Preventing hypoglycemia during exercise
Consult your diabetes team for specific recommendations for treatment surrounding exercise and diabetes. The following are steps that may reduce the risk of hypoglycemia during exercise:
- Eat a snack with carbohydrates (and protein) one hour prior to exercise if needed. Consider omitting or reducing the oral medication dose/insulin bolus.
- If on an insulin pump, check your insulin-on-board (IOB). If taking multiple daily insulin injections (MDI), start using a phone app that can help determine how much insulin you have on board. If you have active insulin remaining from a previous bolus, consider eating a larger snack.
- In some circumstances, it is recommended to eat 15-30 grams of carbohydrate for every 30 minutes to 1 hour of exercise. Energy drinks, energy gels and shot blocks are all good options.

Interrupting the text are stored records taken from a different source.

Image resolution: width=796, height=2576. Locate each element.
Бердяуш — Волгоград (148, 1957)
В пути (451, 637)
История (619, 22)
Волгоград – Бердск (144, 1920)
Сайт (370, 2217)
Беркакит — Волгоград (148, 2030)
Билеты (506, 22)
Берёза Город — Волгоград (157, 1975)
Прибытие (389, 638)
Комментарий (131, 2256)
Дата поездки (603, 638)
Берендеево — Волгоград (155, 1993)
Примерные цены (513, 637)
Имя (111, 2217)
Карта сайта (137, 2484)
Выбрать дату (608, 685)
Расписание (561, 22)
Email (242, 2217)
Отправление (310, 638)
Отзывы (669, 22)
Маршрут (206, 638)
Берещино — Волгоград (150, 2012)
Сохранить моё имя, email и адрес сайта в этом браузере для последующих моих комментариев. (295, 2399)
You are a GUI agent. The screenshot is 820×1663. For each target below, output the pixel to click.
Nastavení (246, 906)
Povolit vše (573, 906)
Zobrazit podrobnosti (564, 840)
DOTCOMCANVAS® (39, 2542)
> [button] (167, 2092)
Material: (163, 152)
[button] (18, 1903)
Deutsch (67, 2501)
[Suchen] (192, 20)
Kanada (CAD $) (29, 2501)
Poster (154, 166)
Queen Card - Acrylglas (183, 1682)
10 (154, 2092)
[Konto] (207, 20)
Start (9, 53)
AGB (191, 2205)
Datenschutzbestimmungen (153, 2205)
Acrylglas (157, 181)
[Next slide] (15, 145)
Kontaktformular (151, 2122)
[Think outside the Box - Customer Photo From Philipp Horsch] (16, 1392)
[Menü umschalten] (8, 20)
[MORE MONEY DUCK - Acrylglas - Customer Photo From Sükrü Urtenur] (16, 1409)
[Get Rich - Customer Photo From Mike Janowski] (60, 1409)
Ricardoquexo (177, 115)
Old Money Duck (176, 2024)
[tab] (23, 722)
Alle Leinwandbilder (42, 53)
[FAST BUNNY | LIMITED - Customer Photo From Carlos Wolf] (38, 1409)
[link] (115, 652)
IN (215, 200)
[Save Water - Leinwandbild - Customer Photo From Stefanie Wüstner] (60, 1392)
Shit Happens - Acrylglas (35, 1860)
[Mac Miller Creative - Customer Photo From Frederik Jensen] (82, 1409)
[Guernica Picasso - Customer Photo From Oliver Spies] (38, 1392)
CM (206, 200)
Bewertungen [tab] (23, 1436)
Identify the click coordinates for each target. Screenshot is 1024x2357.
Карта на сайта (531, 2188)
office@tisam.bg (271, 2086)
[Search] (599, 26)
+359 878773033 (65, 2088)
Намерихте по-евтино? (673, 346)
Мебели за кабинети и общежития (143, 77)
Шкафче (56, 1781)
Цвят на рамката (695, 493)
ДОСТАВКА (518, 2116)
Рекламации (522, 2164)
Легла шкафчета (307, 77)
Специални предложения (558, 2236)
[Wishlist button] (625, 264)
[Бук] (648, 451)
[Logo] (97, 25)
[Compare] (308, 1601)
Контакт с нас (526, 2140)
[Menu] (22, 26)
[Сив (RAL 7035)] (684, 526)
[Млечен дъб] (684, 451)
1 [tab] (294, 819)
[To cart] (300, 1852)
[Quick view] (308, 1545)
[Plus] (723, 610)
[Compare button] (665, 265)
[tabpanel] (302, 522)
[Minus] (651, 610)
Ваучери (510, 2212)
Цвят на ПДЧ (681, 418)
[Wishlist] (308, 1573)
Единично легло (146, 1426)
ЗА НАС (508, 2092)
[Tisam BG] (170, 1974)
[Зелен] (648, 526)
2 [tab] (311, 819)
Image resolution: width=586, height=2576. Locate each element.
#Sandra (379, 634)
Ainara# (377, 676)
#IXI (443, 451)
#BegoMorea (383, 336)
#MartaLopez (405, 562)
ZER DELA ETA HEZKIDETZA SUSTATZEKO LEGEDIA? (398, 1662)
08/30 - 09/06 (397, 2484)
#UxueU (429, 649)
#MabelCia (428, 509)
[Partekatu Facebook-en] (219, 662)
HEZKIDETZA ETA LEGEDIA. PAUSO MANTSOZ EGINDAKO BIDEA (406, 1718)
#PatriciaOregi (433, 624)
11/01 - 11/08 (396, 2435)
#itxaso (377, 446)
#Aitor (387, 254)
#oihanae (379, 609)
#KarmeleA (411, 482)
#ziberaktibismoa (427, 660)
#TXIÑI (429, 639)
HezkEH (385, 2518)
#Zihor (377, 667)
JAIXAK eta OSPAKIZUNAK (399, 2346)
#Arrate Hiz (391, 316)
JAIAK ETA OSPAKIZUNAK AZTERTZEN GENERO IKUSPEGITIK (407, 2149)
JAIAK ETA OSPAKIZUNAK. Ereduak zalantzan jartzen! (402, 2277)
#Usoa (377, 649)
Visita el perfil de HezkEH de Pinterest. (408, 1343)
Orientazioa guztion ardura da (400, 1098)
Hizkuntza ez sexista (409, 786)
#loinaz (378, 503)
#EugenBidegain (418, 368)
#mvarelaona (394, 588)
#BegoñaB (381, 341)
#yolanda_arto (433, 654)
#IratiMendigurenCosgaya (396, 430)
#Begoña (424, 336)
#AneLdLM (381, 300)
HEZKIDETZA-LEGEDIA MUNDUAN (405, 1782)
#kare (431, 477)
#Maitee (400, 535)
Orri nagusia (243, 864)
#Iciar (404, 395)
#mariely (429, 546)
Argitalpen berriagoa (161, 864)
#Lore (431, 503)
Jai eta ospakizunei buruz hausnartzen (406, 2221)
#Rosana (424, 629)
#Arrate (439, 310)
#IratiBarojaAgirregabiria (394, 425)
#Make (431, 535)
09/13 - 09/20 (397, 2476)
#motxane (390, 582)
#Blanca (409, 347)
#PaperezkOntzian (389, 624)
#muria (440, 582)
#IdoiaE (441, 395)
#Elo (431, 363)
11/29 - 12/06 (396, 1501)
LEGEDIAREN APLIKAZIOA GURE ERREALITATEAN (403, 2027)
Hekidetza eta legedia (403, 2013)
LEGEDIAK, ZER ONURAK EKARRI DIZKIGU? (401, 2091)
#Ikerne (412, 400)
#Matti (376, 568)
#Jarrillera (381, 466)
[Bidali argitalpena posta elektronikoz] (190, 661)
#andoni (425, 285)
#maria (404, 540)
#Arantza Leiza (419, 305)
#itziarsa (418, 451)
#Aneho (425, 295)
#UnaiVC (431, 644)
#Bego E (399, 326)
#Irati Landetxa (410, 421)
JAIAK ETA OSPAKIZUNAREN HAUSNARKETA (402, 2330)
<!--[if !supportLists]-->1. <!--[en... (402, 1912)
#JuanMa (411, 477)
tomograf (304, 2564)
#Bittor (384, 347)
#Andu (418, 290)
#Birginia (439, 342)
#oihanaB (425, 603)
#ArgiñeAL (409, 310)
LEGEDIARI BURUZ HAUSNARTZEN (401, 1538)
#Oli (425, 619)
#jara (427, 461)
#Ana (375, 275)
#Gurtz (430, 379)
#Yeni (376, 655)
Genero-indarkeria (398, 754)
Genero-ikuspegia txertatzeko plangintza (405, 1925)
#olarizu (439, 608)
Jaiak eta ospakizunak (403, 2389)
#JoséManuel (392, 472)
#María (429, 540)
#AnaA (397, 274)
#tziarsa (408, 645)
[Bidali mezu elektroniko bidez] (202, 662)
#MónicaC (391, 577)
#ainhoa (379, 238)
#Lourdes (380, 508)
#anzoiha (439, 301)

Blood Glucose Recommendations for Carbohydrate Intake
- BG less than 80 mg/dl: Eat a minimum of 30 grams of carbohydrates and wait 15 minutes prior to exercising.
- BG 80-180 mg/dl: Eat 15-30 grams of carbohydrate
- BG greater than 180 mg/dl: You may not need a snack
Remember that complex carbohydrate turns to glucose in 1-2 hours, protein in 3-4 hours and fat extends the effect. Consume one hour prior to exercise for 30 minutes of exercise. For more than 30 minutes, increase snack to 30 grams of carb.
Examples of 15-30 g Carbohydrate Snacks:
- 1 small banana or apple with 1-2 T peanut butter
- 1 oz. nuts with 2 T dried fruit
- 4-5 peanut butter crackers or crackers with cheese
- ½ sandwich
- Trail mix — 1/2 cup cereal, 1 T dried fruit, ¼ cup nuts
- 1 granola bar (Luna, Nature Valley, Gnu, Lara, Kind )
- 1 cup light yogurt with nuts or 1 cup plain yogurt with dried fruit
Preventing post-exercise hypoglycemia
- Check blood glucose every 1-2 hours post-exercise.
- There are two peaks of increased glucose requirements after exercise:
- Approximately 60-90 minutes post-exercise, glycogen stores are being replenished and there is increased insulin sensitivity.
- Additionally, there may be a change in metabolic rate and reduction in insulin requirements for up to 24 hours.
Combatting the first wave of hypoglycemia
- Eat a carbohydrate snack or drink following exercise (trial 15-30 grams but this may need to be adjusted).
- Reduce your basal rate following exercise for 1-2 hours.
Combatting the second wave of hypoglycemia
- Reduce your oral medication/basal insulin dose:
- If using MDI, decrease long-acting insulin dose
- If using a pump, set a temporary basal rate to reduce overnight basal rates.
Review specific recommendations with your diabetes team prior to adjusting carbohydrate intake and medication/insulin dosing.
*Effects of exercise can last as long as 24-48 hours. To recover glycogen stores eat a balance of complex carbohydrates, protein and fat.